_Dataset_.
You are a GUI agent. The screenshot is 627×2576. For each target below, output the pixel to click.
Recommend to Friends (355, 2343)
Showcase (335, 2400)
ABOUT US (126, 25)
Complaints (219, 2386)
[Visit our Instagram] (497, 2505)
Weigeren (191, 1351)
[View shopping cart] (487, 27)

_Problem requirements_.
The listing above is to be copied exactly, in full.

_Written reply_.
You are a GUI agent. The screenshot is 627×2576. For each target below, output the pixel to click.
Recommend to Friends (355, 2343)
Showcase (335, 2400)
ABOUT US (126, 25)
Complaints (219, 2386)
[Visit our Instagram] (497, 2505)
Weigeren (191, 1351)
[View shopping cart] (487, 27)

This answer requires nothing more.